**Assignment:**
All entries are to be transcribed exactly. Pictures are not part of the copy.

Start of Block

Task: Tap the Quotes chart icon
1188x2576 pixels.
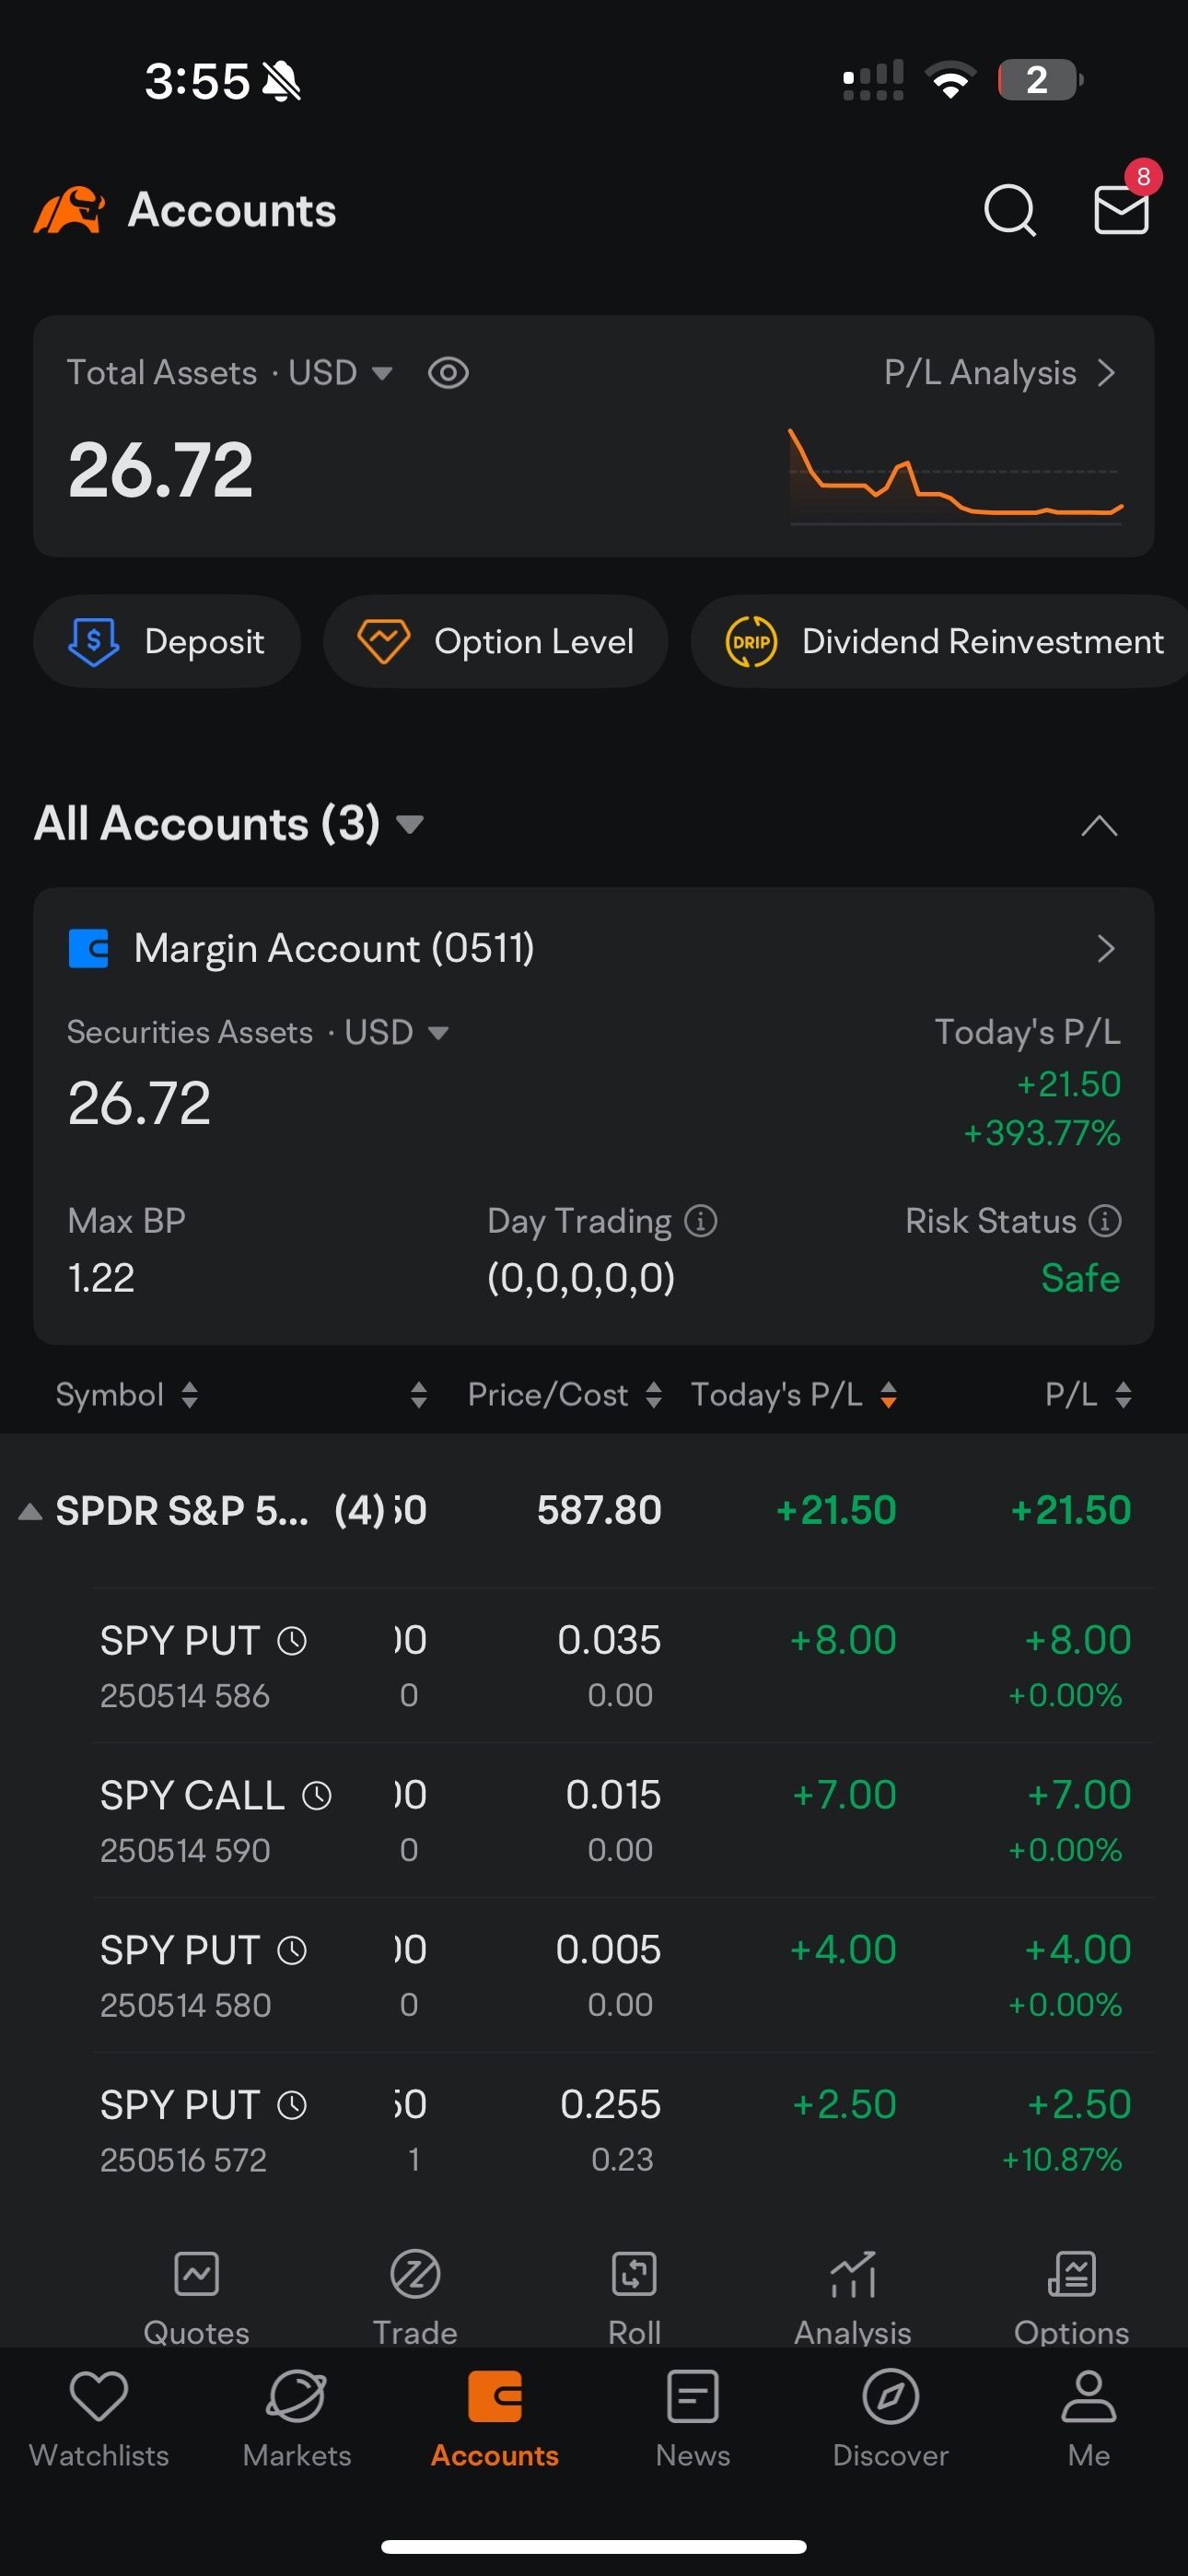Action: (196, 2275)
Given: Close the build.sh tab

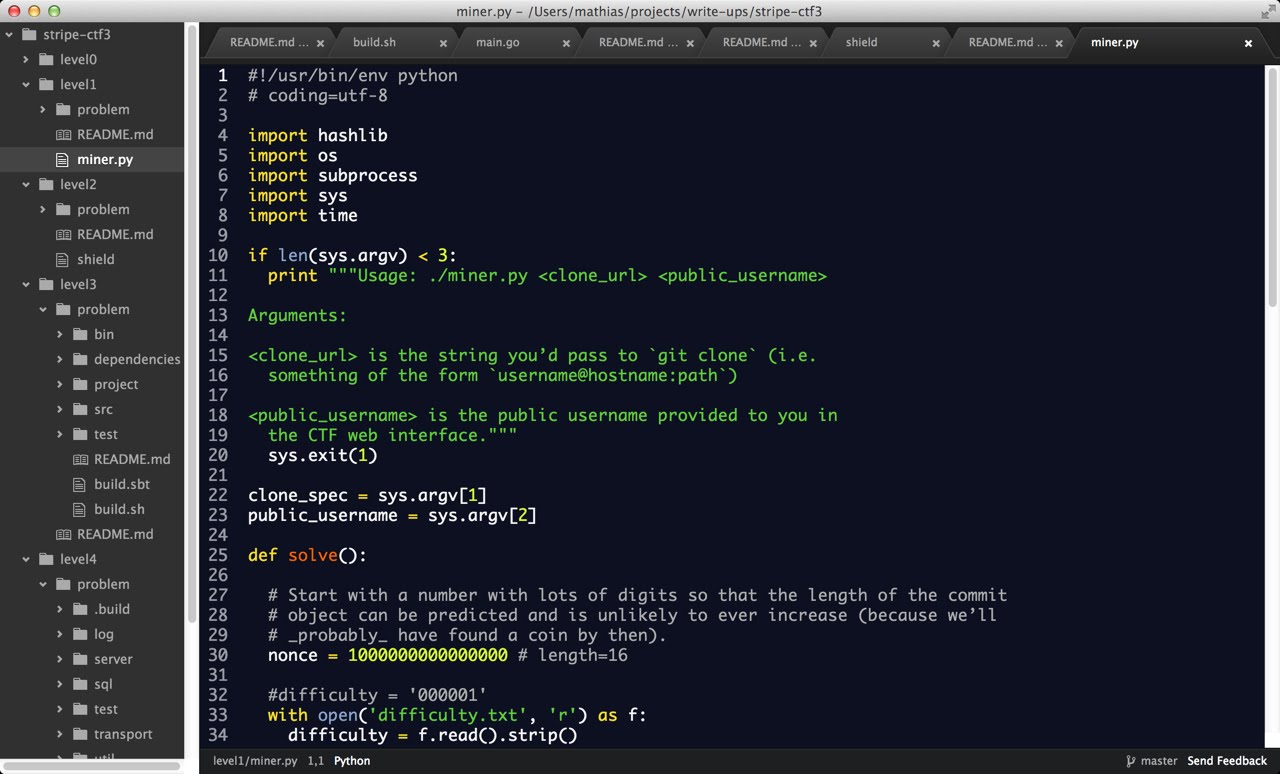Looking at the screenshot, I should (x=443, y=43).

End of Block

**Task solution:**
Task: Tap the Quotes chart icon
1188x2576 pixels.
Action: (196, 2275)
Given: Close the build.sh tab

Looking at the screenshot, I should (x=443, y=43).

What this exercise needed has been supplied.